The source of the issue turned out to be network latency which has been fixed. 
It was tolerable with the pre-2.x version of the scheduler, but not with 
version 2.x.

The dags did not require much optimization and whatever changes were made did 
not improve the performance. Fixing the network latency is what made the 
difference.

The timeout errors have all disappeared and the scheduler is running smoothly 
now.

Thanks for your help.

-mo


From: MOHAMAD HANNAOUI <mh7...@att.com>
Date: Thursday, April 7, 2022 at 1:00 PM
To: "users@airflow.apache.org" <users@airflow.apache.org>
Subject: Re: Airflow 2.2.5 - scheduler error

We made some changes today based on best practice and there was a slight 
improvement in performance to the load time, whether that will solve the 
problem, we won’t know until we do further tests and apply the changes to all 
the dags.

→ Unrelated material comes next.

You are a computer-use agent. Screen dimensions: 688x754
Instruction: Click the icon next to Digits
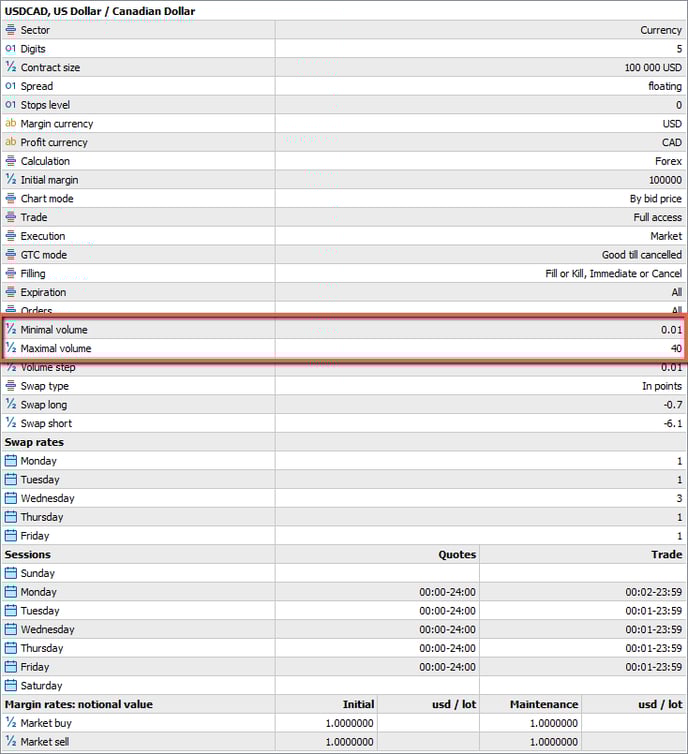tap(11, 49)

As far as system and database load, both are very low. We already 
have 2 schedulers running and can increase it to 5. We will start more 
schedulers and see if that helps.

Our dags are simple, one file per dag, and each dag is between 5 and 7 tasks 
only.

I agree on the performance of the scheduler in previous versions, especially 
1.10.10. It was very frustrating. I have encountered many occurrences where the 
difference in time between two tasks in the same dag is up to 10 hours. I was 
very pleased to see the fast-follow feature in action, so thanks for the work 
that was done on improving the scheduler.

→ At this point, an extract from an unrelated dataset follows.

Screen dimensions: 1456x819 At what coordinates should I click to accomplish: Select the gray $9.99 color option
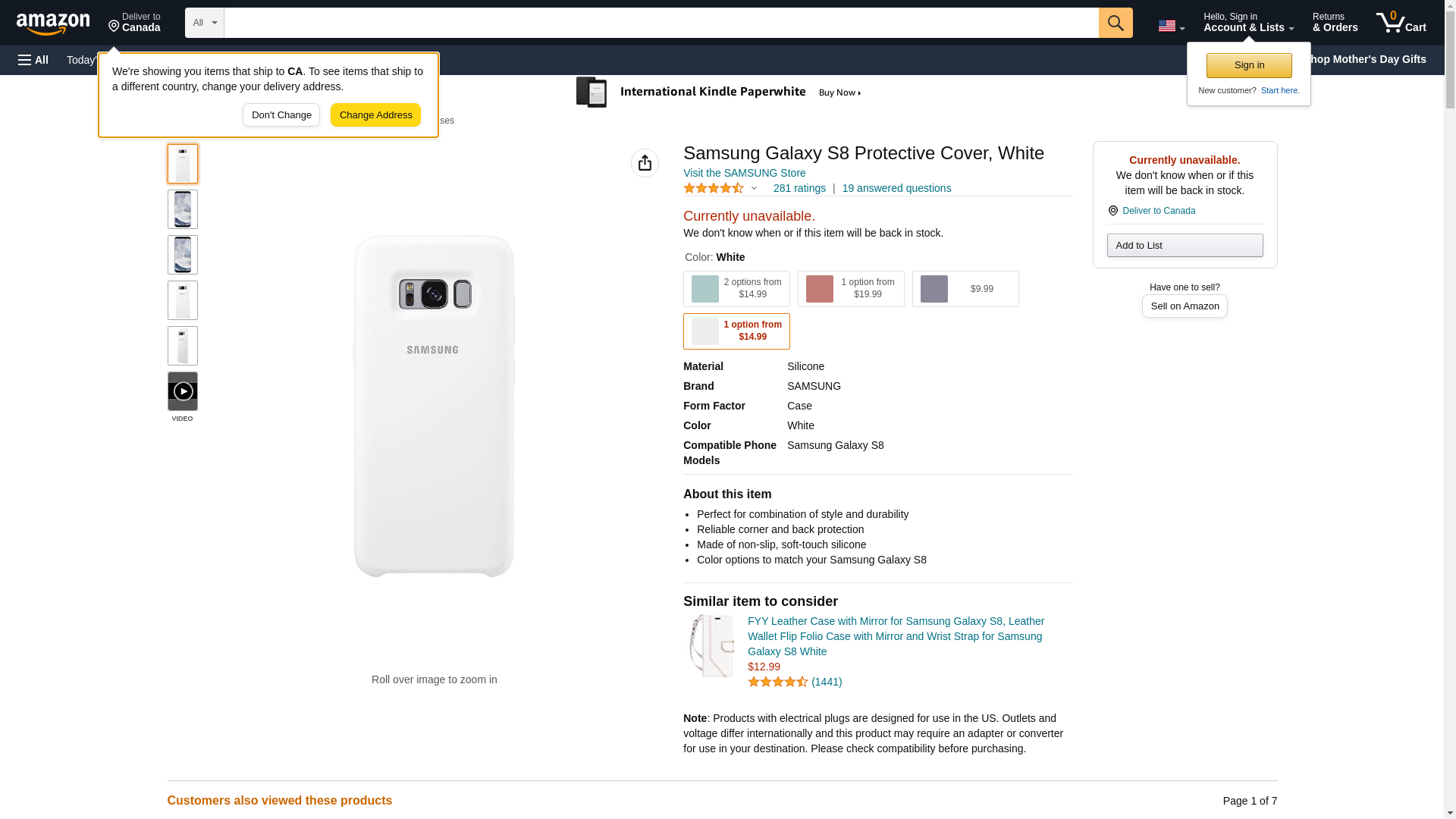[965, 289]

I’ll report back once the dag best practice improvements are done, in the 
meantime, let me know if you can think of other things we can try.

Thanks,
-mo


From: Ash Berlin-Taylor <a...@apache.org>
Reply-To: "users@airflow.apache.org" <users@airflow.apache.org>
Date: Thursday, April 7, 2022 at 5:57 AM
To: "users@airflow.apache.org" <users@airflow.apache.org>
Subject: Re: Airflow 2.2.5 - scheduler error

Hmmm something else is going on here.

DAG files taking to long to parse should result in the individual dag file 
parsing process timing out and being terminated, but ideally nothing should 
ever cause the DagFileProcessorManager process to not heartbeat.

Do you perhaps have one file with "a lot" of dags in it? Is your database under 
heavy load?

-ash

On Thu, Apr 7 2022 at 11:36:24 +0200, Jarek Potiuk <ja...@potiuk.com> wrote:
I think simply parsing your DAGs takes too long a time and you should simply 
follow the best practices. I am guessing here of course - I do not know what 
you do in your DAG top-level code.
But fixing badly written DAGs is known to fix similar problems for others.

Airflow 1.10 had performance problems which made scheduling much slower in 
general - that's why it "could" look better but the problem was that simply 
scheduling was much slower and the problem did not surface (but for example you 
had huge gaps between tasks).
Now - the scheduler in Airflow 2 is lightning fast. So as usual, if one part of 
the system is faster, bottlenecks in the other (this time likely caused by the 
DAG code of yours) surface. This is pretty normal and expected when you improve 
performance.

The good thing is that after you fix it, you will get much smaller 
(unnoticeable) scheduling delays and your DAGs will be much snappier.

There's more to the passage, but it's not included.